> [Task A]: Print the news release on cell motility word for word, everything from "image: A cellular cytoskeleton" down to "Institutes of Health.".
> [Task B]: According to the news release on cell motility, which animal cells were mostly used for transfection in the study?
> [Task C]: Go on with the news release on cell motility from the point where it stops.

> [Source extract]:
* * *

News Release

New way to treat cancer and vessel diseases

A discovery of cell biologists enables creation of new cancer and vessel medicines

Peer-Reviewed Publication

Lomonosov Moscow State University

A Cellular Cytoskeleton (1 of 2)

image: A cellular cytoskeleton -- thin colored lines show microtubules. view more 

Credit: Pakorn Kanchanawong, National University of Singapore and National Heart, Lung, and Blood Institute, National Institutes of Health.

Cell biologists from the Lomonosov Moscow State University discovered a new way of regulating of cell motility -- this discovery will make possible development of new drugs for curing onco- and vessel diseases. The study was published in the Cytoskeleton journal.

The Lomonosov Moscow State University scientists find that protein kinase LOSK (discovered earlier in one of the A.N. Belozersky Institute Of Physico-Chemical Biology's laboratories) regulates an intracellular distribution of dynactin -- a complex protein, necessary for retrograde intercellular transport. According to Anton Burakov, one of the research's authors, the results can help to create new medicine for cure oncology and vessel diseases.

Cellular motility defines a broad variety of vital processes for a cell and the whole organism: for instance, embryogenesis (an initial stage of the development of a fetus) and angiogenesis (formation of new blood vessels). Those processes require reorganization and polarization of actin (a protein of muscles) and microtubules -- hollow cylindrical structures of eukaryotic cells building a cytoskeleton. A cytoskeleton provides a cell with a mechanical frame, helps organelles' transportation and also enables cellular locomotion -- contractile proteins belong not only to muscles, but also to other tissues of living organisms.

The brand new and previously unknown regulator of cell motility is a protein kinase LOSK (Long Ste20-like Kinase), also known as SLK. As other protein kinases, SLK/LOSK modifies proteins by phosphorylation, which may change its fermentative activity, position in a cell and interaction with other proteins. SLK/LOSK was discovered earlier in this laboratory in A.N. Belozersky Institute Of Physico-Chemical Biology -- a subdivision of MSU.

A team of Russian scientists from the A.N. Belozersky Institute Of Physico-Chemical Biology researches molecular mechanisms defining the architecture and the structure of the main cell transport system -- microtubule network. Microtubules in a cell play a role of 'roads' transporting particles -- this transportation becomes possible due to motor proteins (dynein and kinesins).

During the study multiple genetic constructions were built using molecular cloning technology. Those constructions were further transfected into animal cells (mostly to the cells from a green monkey's kidney). The movements of genetically modified cells and its neighbors into experimental wound were filmed using a special microscope equipped with a heating system. Meanwhile the morphology of cytoskeletal structures was also studied, as well as a content of a number of proteins in cytoplasm. The cells were also affected by specific inhibitors.

* * *

> [Data shown]:
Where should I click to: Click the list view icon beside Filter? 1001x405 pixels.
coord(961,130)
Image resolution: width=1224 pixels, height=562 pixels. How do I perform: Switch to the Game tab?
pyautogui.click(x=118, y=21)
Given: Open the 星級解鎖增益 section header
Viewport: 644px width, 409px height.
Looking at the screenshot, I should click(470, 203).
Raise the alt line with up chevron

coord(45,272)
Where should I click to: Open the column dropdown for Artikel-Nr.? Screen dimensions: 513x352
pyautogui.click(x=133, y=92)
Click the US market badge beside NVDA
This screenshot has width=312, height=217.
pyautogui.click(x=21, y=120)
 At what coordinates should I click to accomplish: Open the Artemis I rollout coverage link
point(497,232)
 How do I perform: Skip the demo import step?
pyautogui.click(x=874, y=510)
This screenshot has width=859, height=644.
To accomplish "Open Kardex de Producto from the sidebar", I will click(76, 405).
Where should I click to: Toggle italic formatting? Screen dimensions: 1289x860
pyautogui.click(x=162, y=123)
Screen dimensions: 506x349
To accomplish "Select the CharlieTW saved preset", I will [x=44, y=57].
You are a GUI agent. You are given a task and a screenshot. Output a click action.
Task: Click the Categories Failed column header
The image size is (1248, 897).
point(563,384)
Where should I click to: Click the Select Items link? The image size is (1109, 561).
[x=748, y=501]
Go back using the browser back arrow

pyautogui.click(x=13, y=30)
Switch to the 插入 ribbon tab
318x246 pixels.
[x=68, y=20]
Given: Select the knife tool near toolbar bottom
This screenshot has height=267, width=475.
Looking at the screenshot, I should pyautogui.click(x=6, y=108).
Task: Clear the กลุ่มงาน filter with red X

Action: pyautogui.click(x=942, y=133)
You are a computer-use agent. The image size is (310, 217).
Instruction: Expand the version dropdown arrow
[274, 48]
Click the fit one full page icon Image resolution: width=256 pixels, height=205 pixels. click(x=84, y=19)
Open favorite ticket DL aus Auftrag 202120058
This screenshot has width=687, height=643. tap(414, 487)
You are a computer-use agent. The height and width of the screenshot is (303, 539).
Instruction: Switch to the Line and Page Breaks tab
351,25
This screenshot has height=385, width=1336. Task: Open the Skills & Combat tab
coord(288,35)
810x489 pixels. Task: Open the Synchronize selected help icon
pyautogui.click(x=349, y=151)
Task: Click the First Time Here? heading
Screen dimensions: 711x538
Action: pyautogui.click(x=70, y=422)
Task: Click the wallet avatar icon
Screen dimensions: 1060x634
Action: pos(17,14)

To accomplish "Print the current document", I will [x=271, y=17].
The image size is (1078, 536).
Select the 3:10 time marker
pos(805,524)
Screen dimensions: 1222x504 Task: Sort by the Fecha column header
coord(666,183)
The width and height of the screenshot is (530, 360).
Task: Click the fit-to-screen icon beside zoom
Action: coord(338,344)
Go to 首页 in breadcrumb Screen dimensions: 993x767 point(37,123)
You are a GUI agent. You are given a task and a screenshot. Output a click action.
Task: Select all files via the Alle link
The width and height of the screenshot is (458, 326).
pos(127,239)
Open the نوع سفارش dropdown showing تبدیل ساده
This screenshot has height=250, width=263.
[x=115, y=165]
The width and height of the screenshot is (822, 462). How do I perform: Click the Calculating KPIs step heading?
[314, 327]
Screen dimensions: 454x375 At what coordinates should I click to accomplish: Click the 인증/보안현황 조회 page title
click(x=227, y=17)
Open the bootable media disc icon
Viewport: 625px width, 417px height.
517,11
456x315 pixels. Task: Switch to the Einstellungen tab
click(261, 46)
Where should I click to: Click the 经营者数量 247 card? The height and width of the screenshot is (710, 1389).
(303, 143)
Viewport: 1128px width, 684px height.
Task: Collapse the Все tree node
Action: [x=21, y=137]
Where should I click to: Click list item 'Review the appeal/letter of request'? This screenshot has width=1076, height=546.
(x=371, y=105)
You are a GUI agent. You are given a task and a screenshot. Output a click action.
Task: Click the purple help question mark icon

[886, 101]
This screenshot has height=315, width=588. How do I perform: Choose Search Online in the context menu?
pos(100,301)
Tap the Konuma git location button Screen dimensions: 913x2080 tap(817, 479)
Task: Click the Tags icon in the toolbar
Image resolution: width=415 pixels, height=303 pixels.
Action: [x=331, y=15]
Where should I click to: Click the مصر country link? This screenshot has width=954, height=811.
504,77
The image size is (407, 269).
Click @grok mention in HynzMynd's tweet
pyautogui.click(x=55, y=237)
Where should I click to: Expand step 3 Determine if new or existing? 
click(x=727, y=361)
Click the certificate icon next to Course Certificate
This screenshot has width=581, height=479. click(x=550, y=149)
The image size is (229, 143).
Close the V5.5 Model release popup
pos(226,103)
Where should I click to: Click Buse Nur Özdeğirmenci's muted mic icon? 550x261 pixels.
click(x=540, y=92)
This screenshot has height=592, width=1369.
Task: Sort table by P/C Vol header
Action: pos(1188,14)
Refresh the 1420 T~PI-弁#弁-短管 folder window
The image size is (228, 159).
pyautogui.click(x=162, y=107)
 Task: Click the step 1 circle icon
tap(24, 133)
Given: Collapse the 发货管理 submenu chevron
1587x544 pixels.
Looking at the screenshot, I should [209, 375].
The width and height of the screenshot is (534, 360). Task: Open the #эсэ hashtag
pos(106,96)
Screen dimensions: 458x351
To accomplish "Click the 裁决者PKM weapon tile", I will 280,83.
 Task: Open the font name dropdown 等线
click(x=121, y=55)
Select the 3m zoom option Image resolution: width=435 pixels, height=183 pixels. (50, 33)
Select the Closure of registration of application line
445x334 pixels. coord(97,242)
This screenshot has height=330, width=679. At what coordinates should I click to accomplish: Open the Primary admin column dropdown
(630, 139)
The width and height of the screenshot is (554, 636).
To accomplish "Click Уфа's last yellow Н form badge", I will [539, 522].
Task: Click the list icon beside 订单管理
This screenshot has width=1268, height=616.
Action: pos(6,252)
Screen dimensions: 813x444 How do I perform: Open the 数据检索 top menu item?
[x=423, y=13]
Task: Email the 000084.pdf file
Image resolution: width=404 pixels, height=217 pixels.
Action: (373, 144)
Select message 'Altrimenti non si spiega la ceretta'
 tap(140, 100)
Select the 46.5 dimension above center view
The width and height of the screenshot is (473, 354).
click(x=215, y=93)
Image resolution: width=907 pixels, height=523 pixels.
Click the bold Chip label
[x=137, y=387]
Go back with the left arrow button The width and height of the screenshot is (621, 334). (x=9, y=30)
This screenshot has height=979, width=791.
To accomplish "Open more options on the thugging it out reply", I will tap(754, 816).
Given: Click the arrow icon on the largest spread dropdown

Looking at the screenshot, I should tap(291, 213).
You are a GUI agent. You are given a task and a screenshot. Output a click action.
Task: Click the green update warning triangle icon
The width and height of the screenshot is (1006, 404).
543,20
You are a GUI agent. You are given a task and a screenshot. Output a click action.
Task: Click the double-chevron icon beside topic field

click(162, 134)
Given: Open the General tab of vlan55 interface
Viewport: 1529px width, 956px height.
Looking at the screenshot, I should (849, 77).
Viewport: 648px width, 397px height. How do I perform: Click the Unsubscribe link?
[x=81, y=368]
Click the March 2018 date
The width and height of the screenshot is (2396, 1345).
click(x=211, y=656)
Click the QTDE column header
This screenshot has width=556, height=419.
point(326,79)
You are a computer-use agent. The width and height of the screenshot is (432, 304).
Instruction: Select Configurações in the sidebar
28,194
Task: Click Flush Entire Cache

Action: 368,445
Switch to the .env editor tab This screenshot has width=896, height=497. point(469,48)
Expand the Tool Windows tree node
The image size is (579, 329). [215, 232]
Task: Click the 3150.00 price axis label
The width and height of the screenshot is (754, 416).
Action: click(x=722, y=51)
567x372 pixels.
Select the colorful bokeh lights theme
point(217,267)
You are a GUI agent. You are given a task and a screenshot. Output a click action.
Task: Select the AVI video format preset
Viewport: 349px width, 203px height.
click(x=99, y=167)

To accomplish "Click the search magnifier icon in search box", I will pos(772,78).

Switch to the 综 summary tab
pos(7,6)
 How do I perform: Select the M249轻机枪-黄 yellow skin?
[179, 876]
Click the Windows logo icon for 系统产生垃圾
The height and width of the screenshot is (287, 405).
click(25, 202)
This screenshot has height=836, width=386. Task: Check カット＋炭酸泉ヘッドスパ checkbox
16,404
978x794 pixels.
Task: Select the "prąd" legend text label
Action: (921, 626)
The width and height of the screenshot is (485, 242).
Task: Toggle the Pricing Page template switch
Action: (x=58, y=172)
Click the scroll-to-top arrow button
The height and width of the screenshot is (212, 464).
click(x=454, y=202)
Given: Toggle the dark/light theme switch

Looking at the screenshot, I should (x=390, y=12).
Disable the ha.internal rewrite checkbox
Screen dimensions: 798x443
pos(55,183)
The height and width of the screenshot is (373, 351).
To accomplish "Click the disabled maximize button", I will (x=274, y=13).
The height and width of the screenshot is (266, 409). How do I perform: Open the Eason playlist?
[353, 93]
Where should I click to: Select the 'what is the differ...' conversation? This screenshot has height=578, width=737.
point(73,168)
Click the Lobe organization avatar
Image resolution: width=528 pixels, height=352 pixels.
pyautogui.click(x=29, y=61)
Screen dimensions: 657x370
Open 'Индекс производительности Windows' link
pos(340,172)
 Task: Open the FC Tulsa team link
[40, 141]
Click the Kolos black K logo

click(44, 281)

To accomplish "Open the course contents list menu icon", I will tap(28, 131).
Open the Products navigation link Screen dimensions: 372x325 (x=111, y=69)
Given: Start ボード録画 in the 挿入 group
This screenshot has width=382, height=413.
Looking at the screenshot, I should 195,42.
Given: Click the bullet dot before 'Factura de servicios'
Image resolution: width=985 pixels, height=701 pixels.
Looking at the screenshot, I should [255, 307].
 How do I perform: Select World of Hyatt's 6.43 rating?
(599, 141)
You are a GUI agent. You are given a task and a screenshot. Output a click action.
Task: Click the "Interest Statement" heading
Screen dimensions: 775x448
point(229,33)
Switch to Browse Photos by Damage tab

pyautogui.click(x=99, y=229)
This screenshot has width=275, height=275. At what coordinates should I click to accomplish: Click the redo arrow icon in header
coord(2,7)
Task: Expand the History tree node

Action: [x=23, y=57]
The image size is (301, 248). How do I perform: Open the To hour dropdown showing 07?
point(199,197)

* * *

> [Response area A]:
image: A cellular cytoskeleton -- thin colored lines show microtubules. view more 

Credit: Pakorn Kanchanawong, National University of Singapore and National Heart, Lung, and Blood Institute, National Institutes of Health.

> [Response area B]: Cells from a green monkey's kidney.

> [Response area C]:
It was noticed that LOSK is able to regulate an intracellular distribution of dynactin-- a complex protein necessary for an intracellular transportation. Dynactin regulate the activity of dynein and its connection to microtubules and a centrosome. A centrosome is the main microtubuleorganization center, playing a vital role in a cell division process. Usually, a cell contains one or two centrosomes, while malignant cells contain remarkably more.

Anton Burakov, Doctor of Science in biology, senior research fellow of the A.N. Belozersky Research Institute, comments: 'The main result of the study is that we managed to separate two independent rows of events, started by SLK/LOSK protein, and to show that one of those processes leads to building a radial microtubule array, and the other -- to a directed cell movement. Previously, it was assumed that a directed movement of cells depends on the microtubule architecture. Apart from the above mentioned embryogenesis and angiogenesis, cellular motility also defines the processes of cancerogenesis, wound healing and immune response. Microtubules pose a target to cytostatics - medicines used to cure cancer diseases. The conclusion of the study is that regulation of cellular movement is independent from regulation of a microtubule organizing center'.

Studying of cellular motility is a prospective topic, as this process is crucial for vital activities of human and animals. Apart from that, ways of regulation are obviously different in normal and tumor cells, which allows further research.

'Our results can already be used for further research in this field. Application of the results in medical practice (elaboration of certain inhibitors of motility for oncotherapy or specific motility stimulators for vessel diseases) depends on a corresponding legal basis', tells Anton Burakov.